3.4 The appellant says and submit that the penalty under section 112 (a) of the Customs Act, 1962 has been imposed for violation of provisions of Rule 11(n) of the Customs Brokers Licensing Regulations, 2013 (CBLR, 2013) which requires the Customs Brokers to verify antecedent, correctness of Importer Exporter Code (IEC) number, identity of his client and functioning of his client at the declared address by using reliable, independent, authentic documents, data or information. The appellant submits that antecedents of documents are confirmed when the person has submitted self attested documents to be submitted before the Government department. The self attestation of a document puts responsibility of genuineness of photocopy of document on the person attesting it. The Importer Exporter Code has been verified from website of DGFT.

3.5 The appellant has submitted that they have verified the electricity bills from Torrent Power website and Surat Municipal Tax bills produced by importers from surat Vera (tax) website. No discrepancy has been found and the information given in the self attested documents were found matching with the details available on respective website.

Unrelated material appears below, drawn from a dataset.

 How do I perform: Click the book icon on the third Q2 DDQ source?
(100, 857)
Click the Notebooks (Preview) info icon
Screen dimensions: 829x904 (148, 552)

3.6 Thus all the reasonable steps were taken by the appellants before submitting documents to the customs. It cannot therefore be said the appellant has contravened the provisions of Rule 11(n) of CBLR, 2013. In the first statement itself the appellant had disposed before the investigating officers that this type of procedure was being followed in respect of all the importers and Rs. 8,000/- per container was charged for which bills were raised. There is no allegation of the department that the appellant had charged any extra money from M/s Rudrani Impex in respect of the present consignment of embroidery machine in dispute. The appellant had taken authorization letter, permission letter for seal cutting of container from importers from the clearance of the goods from customs and after online assessment of bill of entry, the 2nd & 3rd copy of bill of entry obtained from CMC were sent to head office or at Mumbai and Shri Amit C. Khatu, G. Card Holder signed the same and returned it to them and thereafter they submitted the same to Customs at ICD Sachin for their signature.

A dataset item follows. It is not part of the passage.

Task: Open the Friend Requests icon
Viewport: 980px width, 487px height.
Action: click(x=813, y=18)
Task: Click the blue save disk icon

3.7 The appellant submits that due diligence to the possible extent has been taken by the appellant and there is no reason available on record or proved by the adjudicating authority to show that the appellant had prior knowledge about the importer firms begin dummy. The appellant submits that all KYCs of the importers which were self-attested and submitted by M/s Rudrani Impex who was regular client of the appellant and Mobile number of its Director and Employee were available with the appellant, these KYC documents were also submitted to the custom department without retaining the copy of the same.

The appellant relied on the following cases:

  • V. Esakia Pillai Vs CC Chennai 2001 (138) ELT 802 (Tri. Chennai)
  • Hindustan Steel Ltd. Vs State of Orrisa 1978 (2) ELT J159(SC)
  • Union of India (UOI) and Ors. Vs Raja Agencies 1993 (42) ECC 166 which has been confirmed by the Hon’ble Supreme Court reported in 1998 (102) ELT A154
  • U. Shivasubramanianv. CC Trichy reported in 2004 (165) ELT 97 (Tri. Chennai)

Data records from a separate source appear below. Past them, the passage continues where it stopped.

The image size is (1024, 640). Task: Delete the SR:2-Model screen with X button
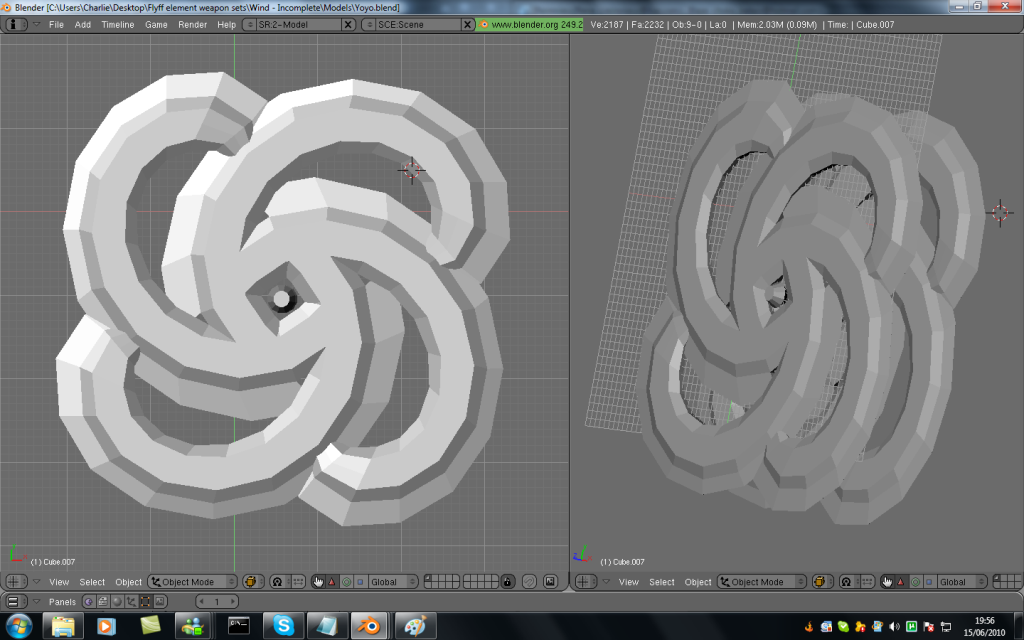tap(347, 24)
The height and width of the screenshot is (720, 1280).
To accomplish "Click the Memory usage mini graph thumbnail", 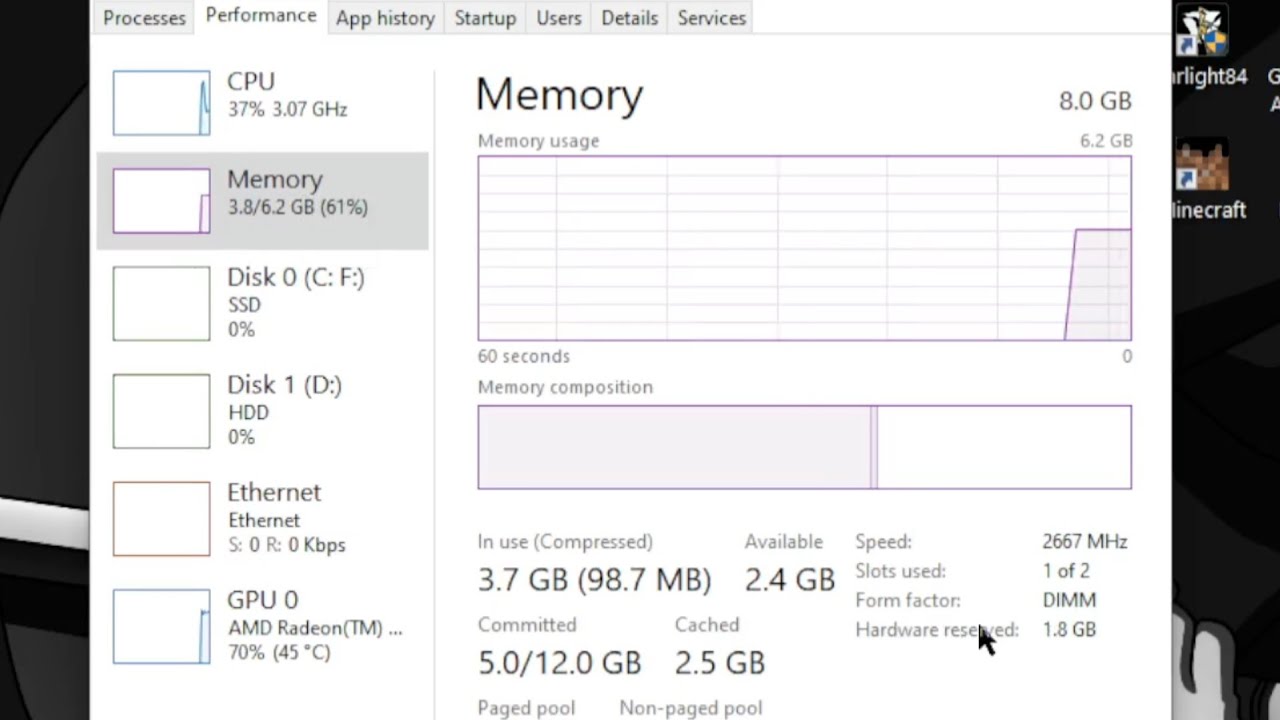I will point(161,201).
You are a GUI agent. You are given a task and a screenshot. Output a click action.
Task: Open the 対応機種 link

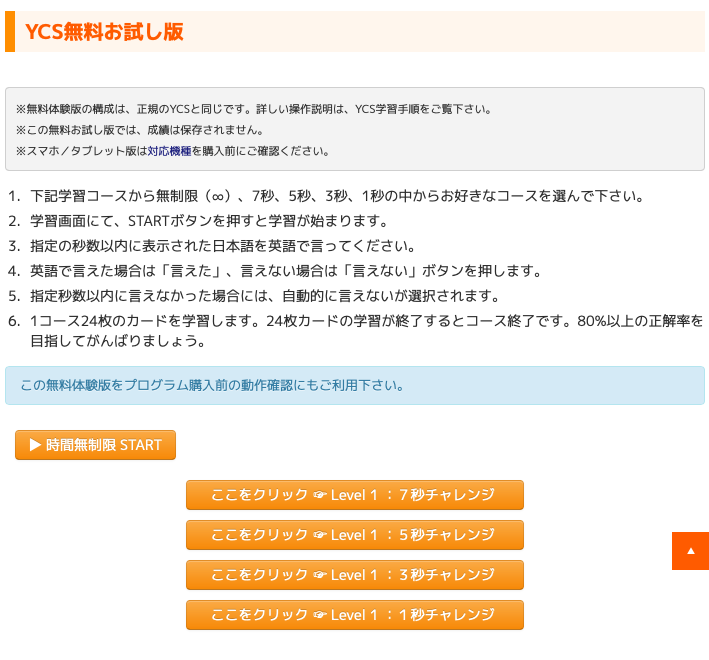169,151
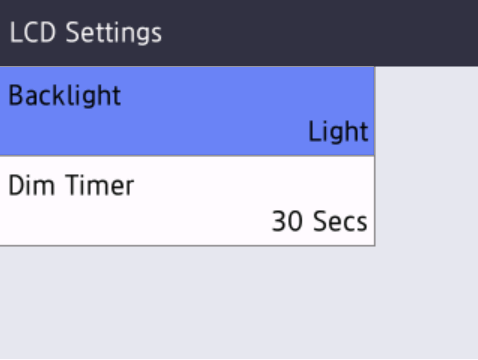The width and height of the screenshot is (478, 360).
Task: Click the LCD Settings title text
Action: point(86,33)

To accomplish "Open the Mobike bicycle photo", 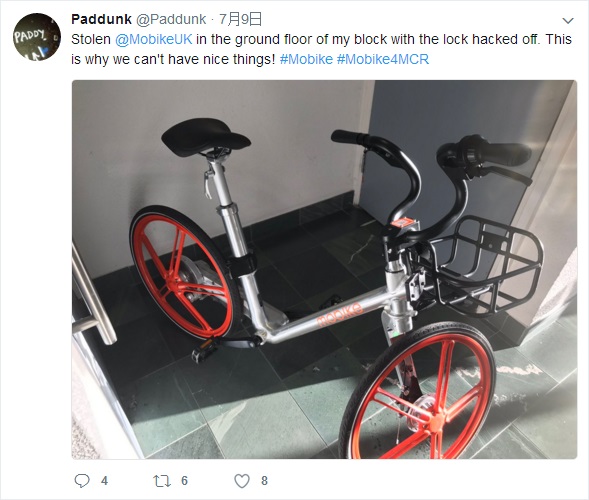I will click(x=324, y=269).
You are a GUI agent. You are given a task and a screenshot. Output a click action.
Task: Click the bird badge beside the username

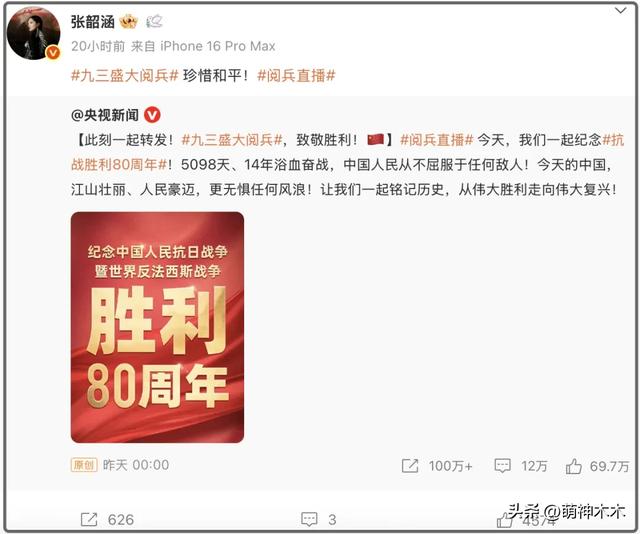coord(155,21)
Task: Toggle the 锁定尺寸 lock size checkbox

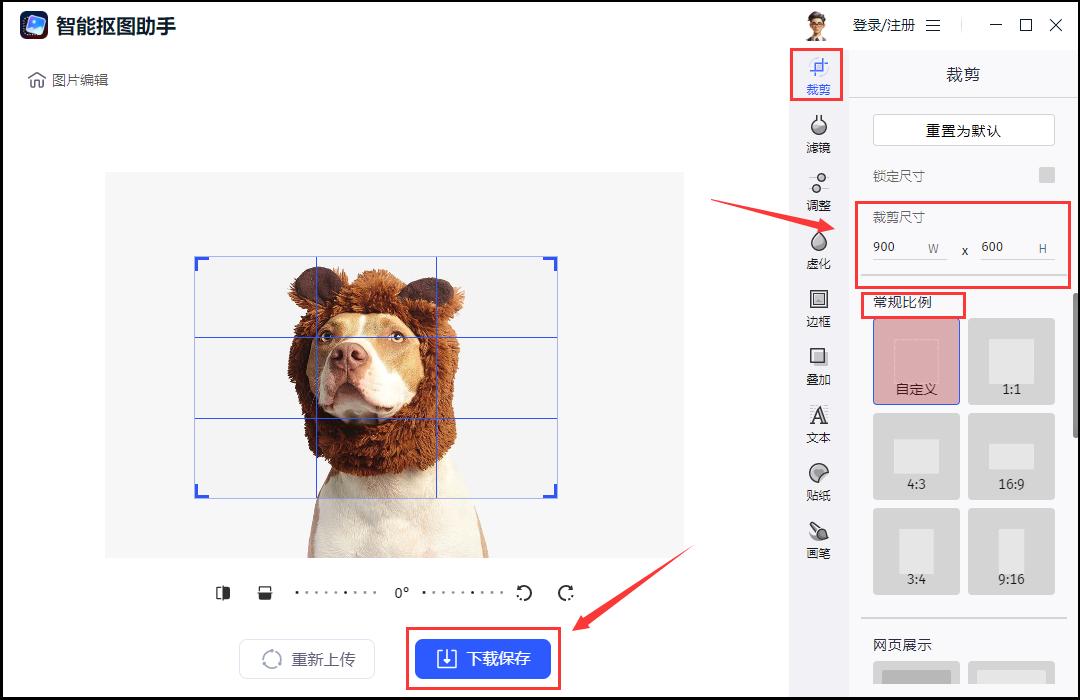Action: (x=1046, y=176)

There is no allegation in this case that the appellant as CB had received any extra benefit or additional amounts from M/s Rudrani Impex for which the forged or fake documents would have been produced by the appellant.

3.8 Learned Counsel argued that penalty under Section 114AA of the Customs Act, 1962, has been imposed on the ground that the appellant had forged the signature of Shri N.B. Agarwal, earlier proprietor of CHA firm and Mr. Amit Khatu, G Card Holder. The appellant submits that this finding is erroneous. Shri Amit Khatu has admitted that he had given his G Card to be used by the appellant for clearance of Cargo at ICD, Sachin. There is no evidence that the appellant had forged signature of Shri Amit Khatu in the import documents. Shri Baldev Jadhav, Branch Manager of the said CHA firm in his statement recorded on 27.03.2014 (Copy of Statement is at Exhibit ‘C’) has confirmed in his statement that bills of entry and examination orders were signed by Shri Nirmal Kumar Agarwal and after the death of Shri Nirmal, one Shri Amit C. Khatu, employee of the said firm and G card holder who sits in Mumbai Office signed on the said documents for imports and exports at the ports of Mumbai as well as at Surat. He has also stated in the same statement at the other place that after online assessment of bill of entry the 2nd and 3rd copy of bill of entry obtained from CMC was sent to their head office at Mumbai by Shri Haresh Gadhiya from Surat and Shri Nirmal Kumar Agarwal signed these documents and after the death of Shri Nirmal, one Shri Amit C. Khatu used to sign these documents. Except the version of Shri Amit C. Khatu that he had never gone to Surat to sign import documents, it cannot be concluded that signature of Shri Amit C. Khatu was being forged by the appellant. If the department believes version of Shri Amit C. Khatu, the department shall also have to believe the version of Shri Baldev, as both the statements have been recorded under Section 108 of the Customs Act, 1962 and evidentiary value of both the statements is same. As regards, forging signature of Shri N.B. Agarwal, earlier proprietor of CHA Firm, the appellant having done any forged signature of Shri Agarwal.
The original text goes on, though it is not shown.